** Begin Working data **

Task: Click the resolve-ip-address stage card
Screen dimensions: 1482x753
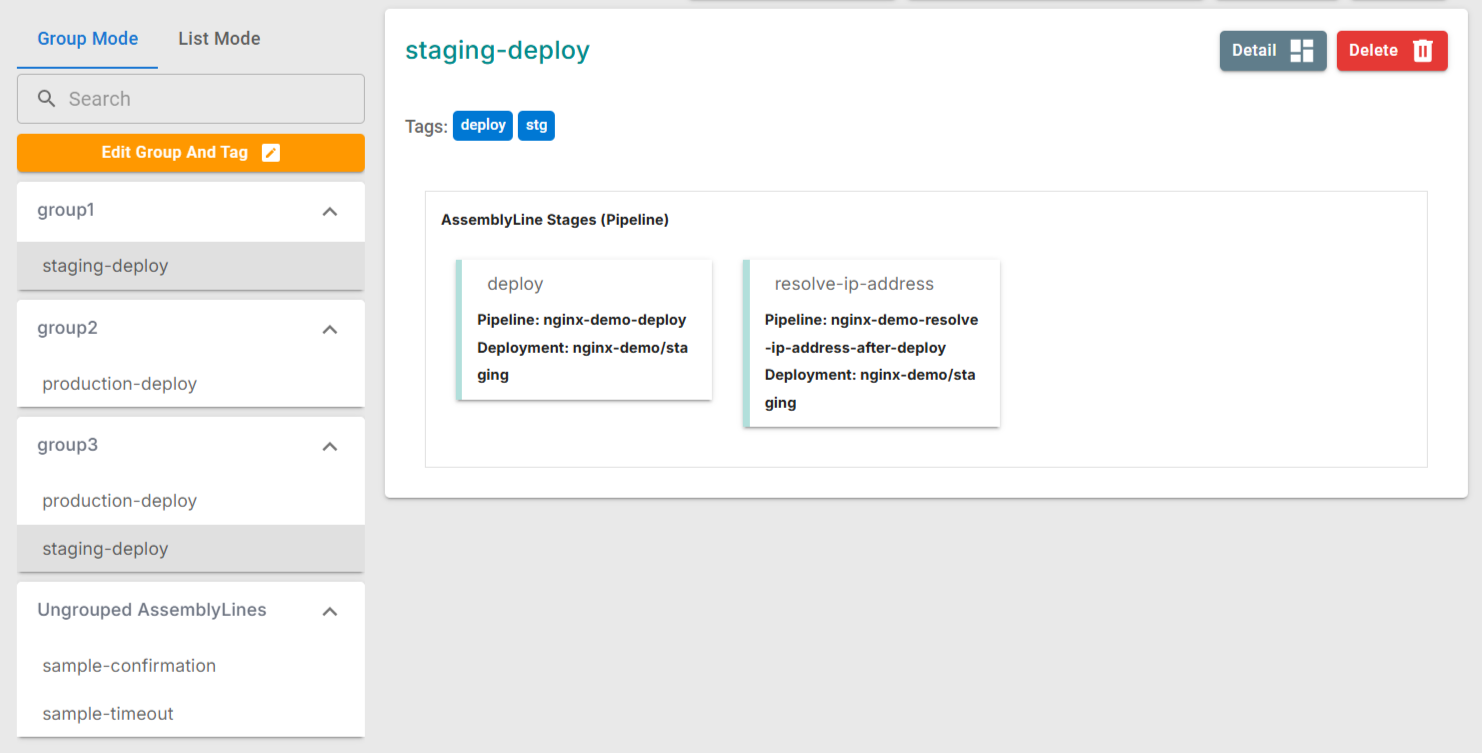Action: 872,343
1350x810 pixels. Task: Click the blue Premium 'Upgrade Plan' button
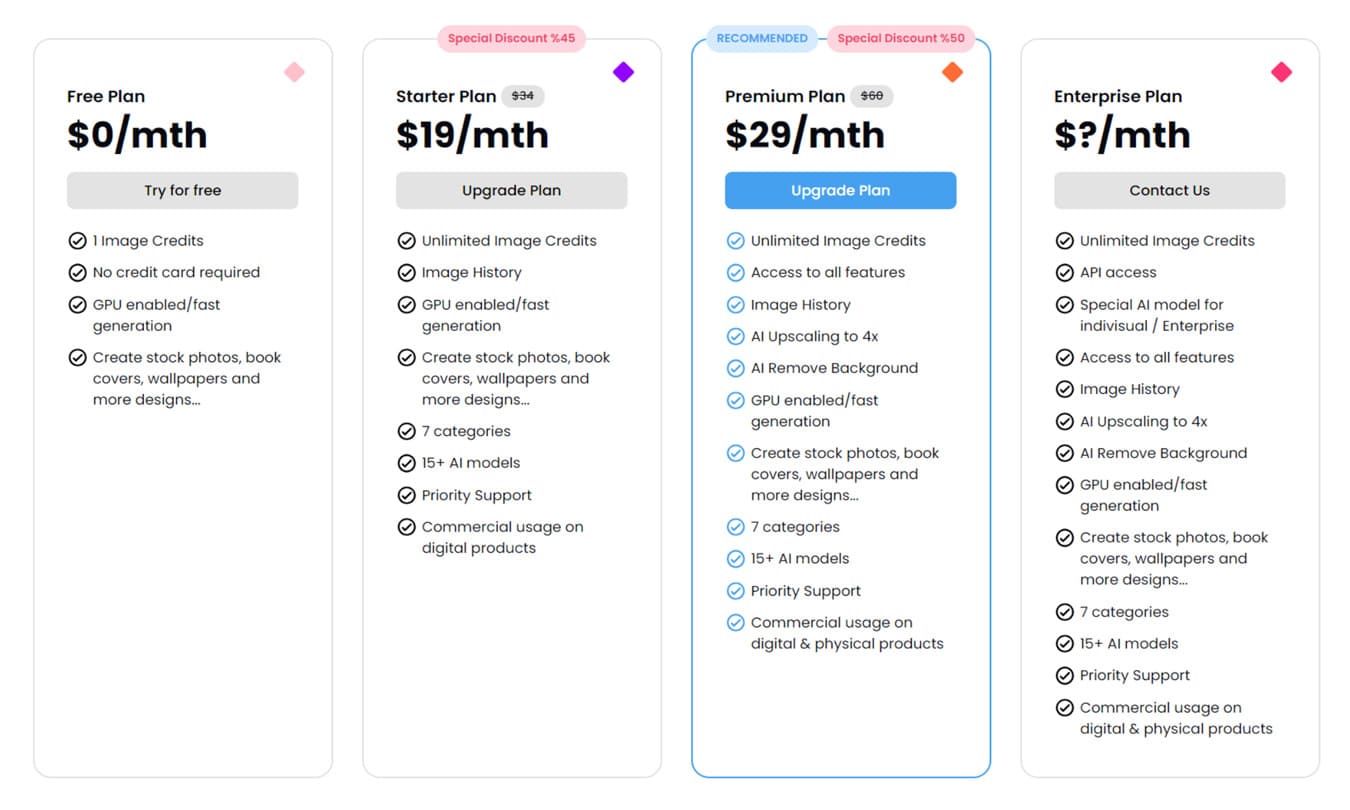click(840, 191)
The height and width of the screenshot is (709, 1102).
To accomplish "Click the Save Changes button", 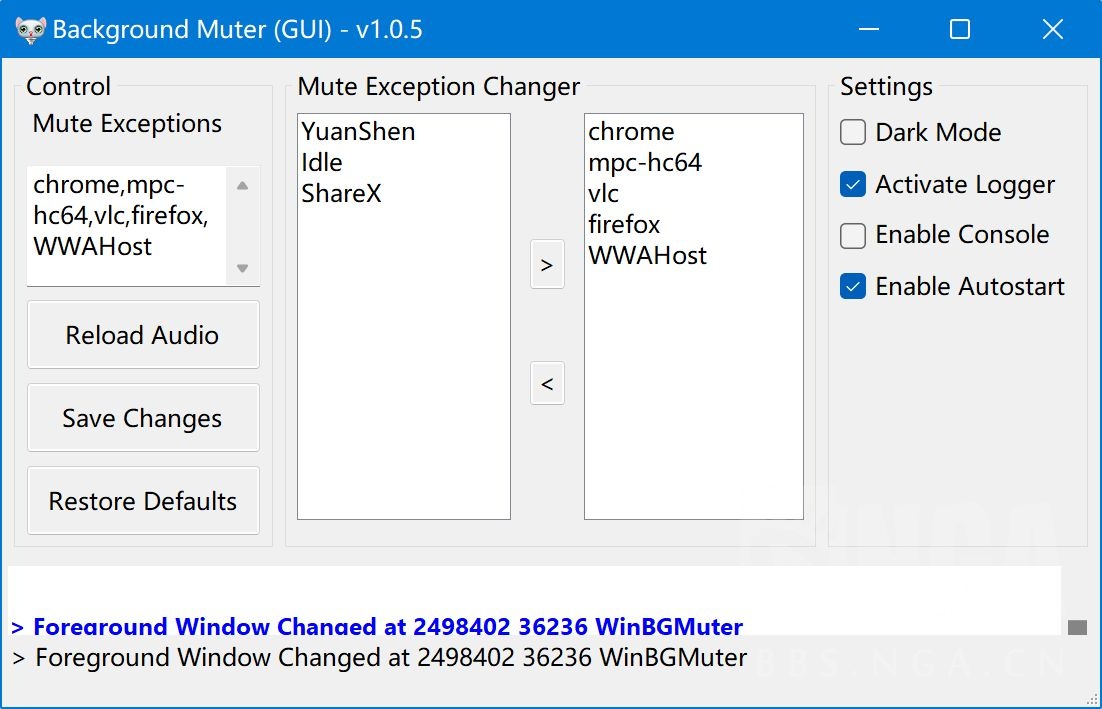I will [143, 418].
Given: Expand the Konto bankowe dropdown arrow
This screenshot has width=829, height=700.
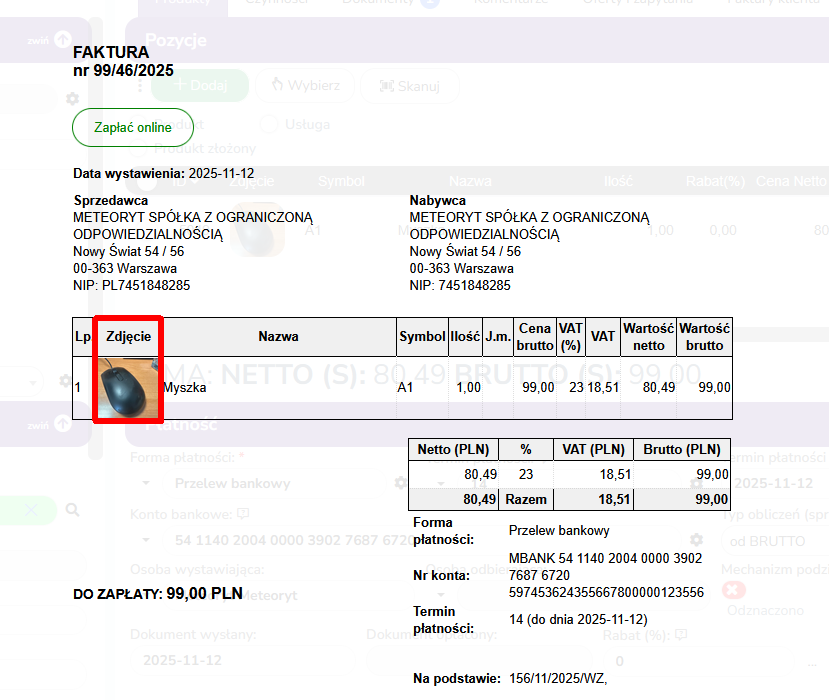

** End Working data **

Please quote verbatim every line from the one containing "Given: Expand the" through the end of the entries, including both ends, and leave the pictures out.

» Correct response:
Given: Expand the Konto bankowe dropdown arrow
This screenshot has width=829, height=700.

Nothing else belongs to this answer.